WHAT YOU HAVE TO DO » Wherever "agent" occurs in the entries, copy the line that holds it.

DATA SECTION »

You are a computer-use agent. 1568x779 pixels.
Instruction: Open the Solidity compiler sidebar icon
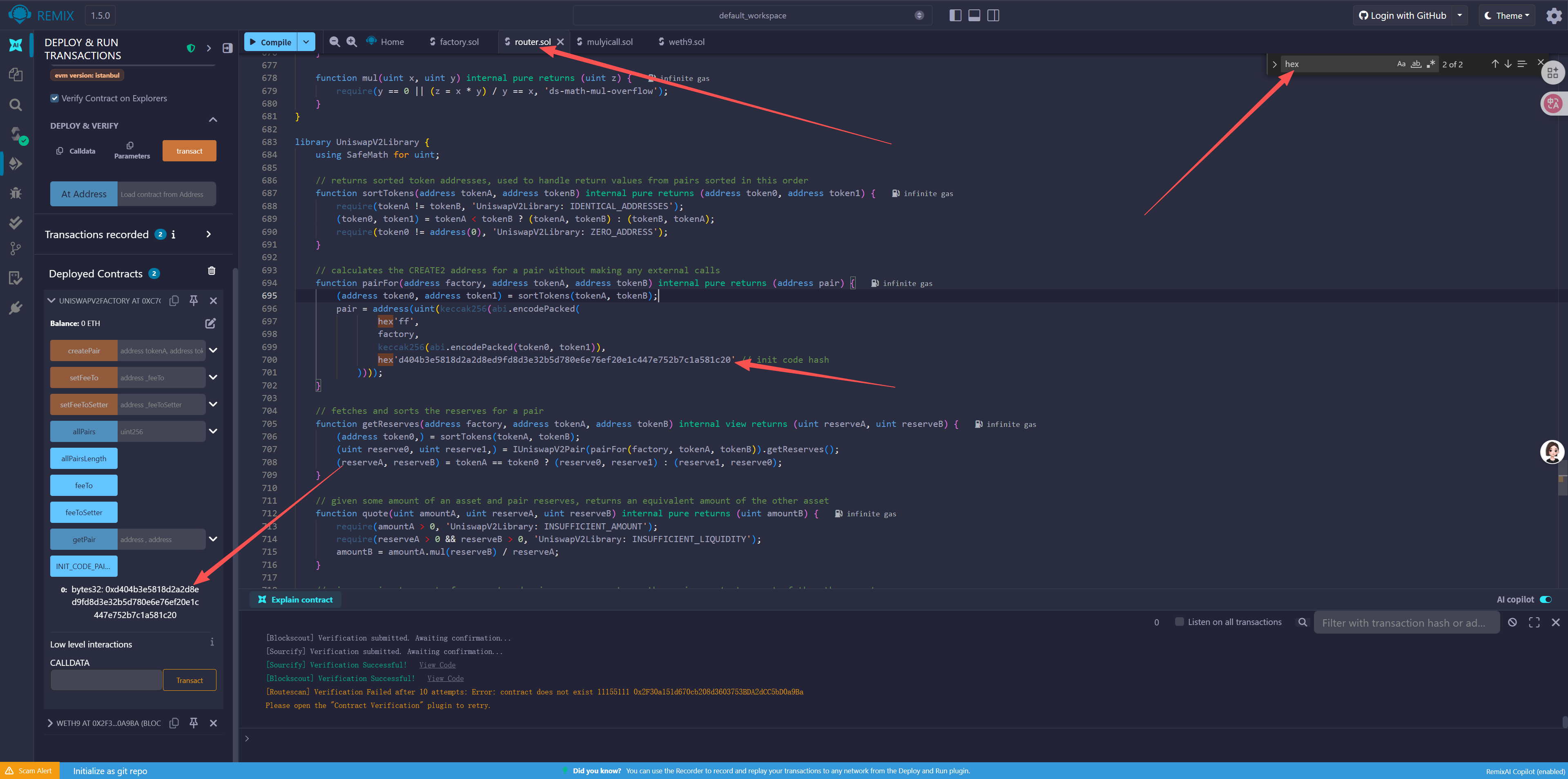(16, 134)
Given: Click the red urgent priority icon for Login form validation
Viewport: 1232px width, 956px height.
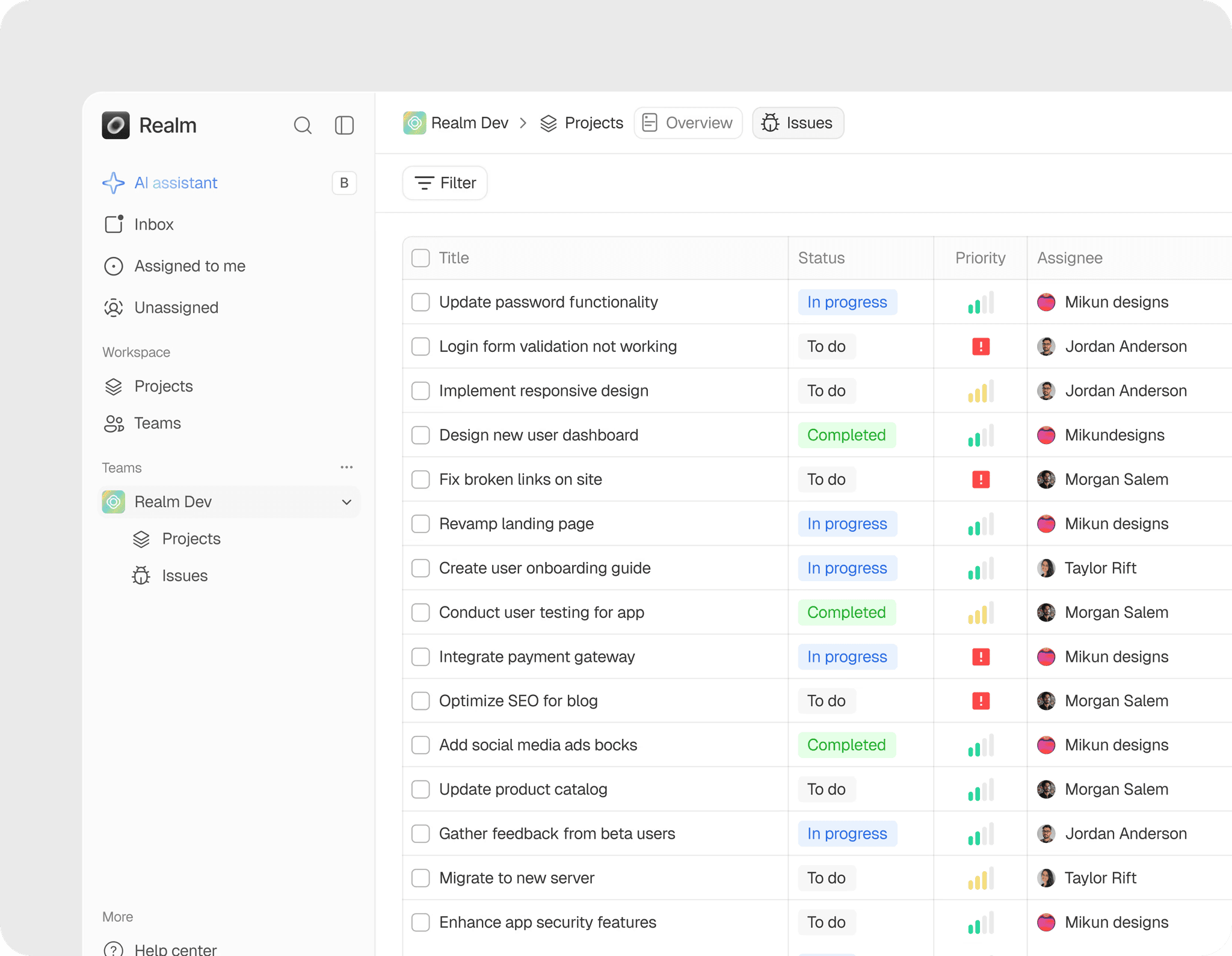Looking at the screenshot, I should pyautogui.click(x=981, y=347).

---

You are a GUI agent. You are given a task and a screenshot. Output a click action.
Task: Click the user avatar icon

---

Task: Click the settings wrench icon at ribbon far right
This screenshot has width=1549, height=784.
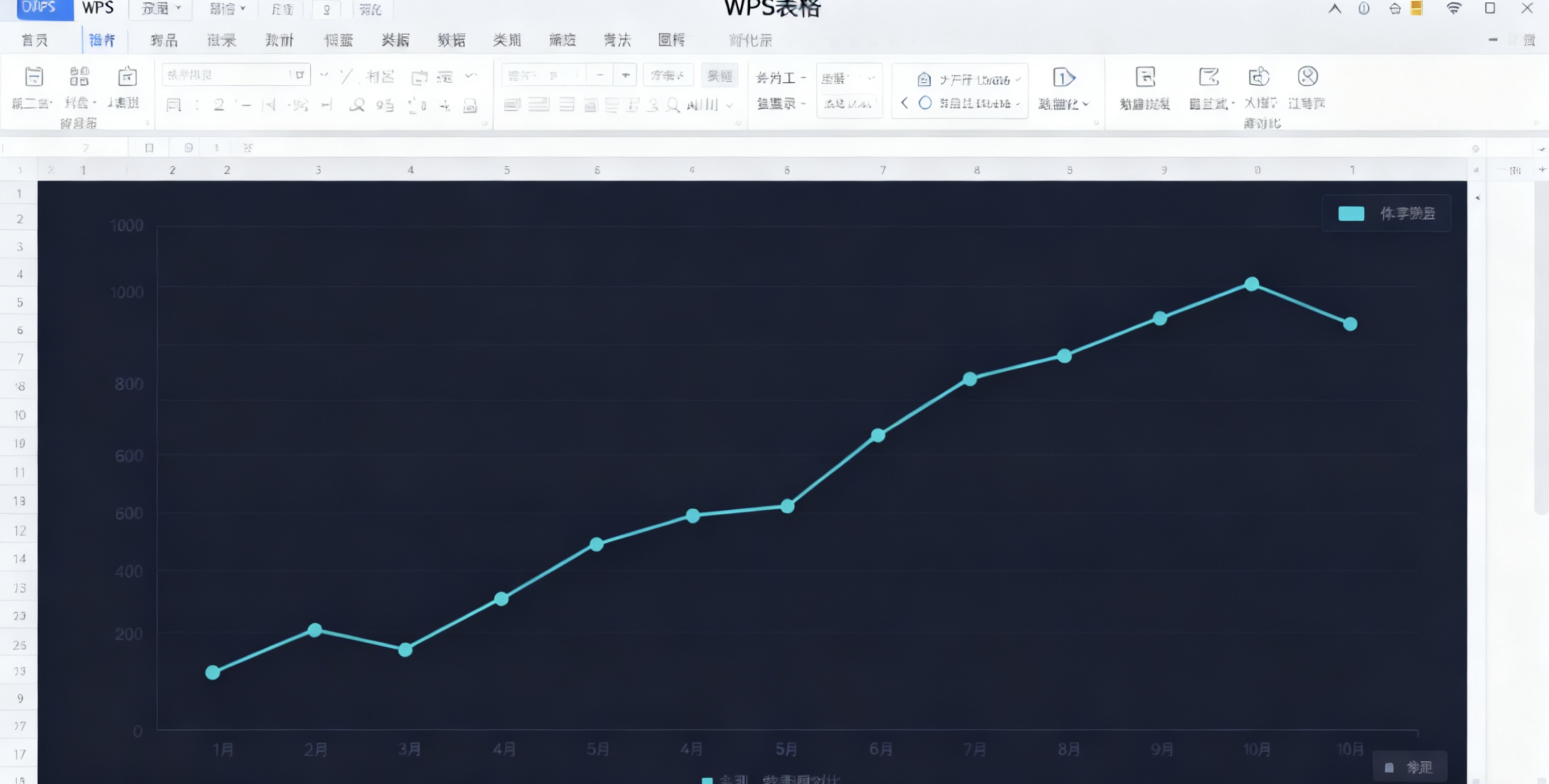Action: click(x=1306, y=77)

SOLUTION TO THIS TASK »
You are a computer-use agent. 1568x779 pixels.
You are a GUI agent. You are given a task and a screenshot. Output a click action.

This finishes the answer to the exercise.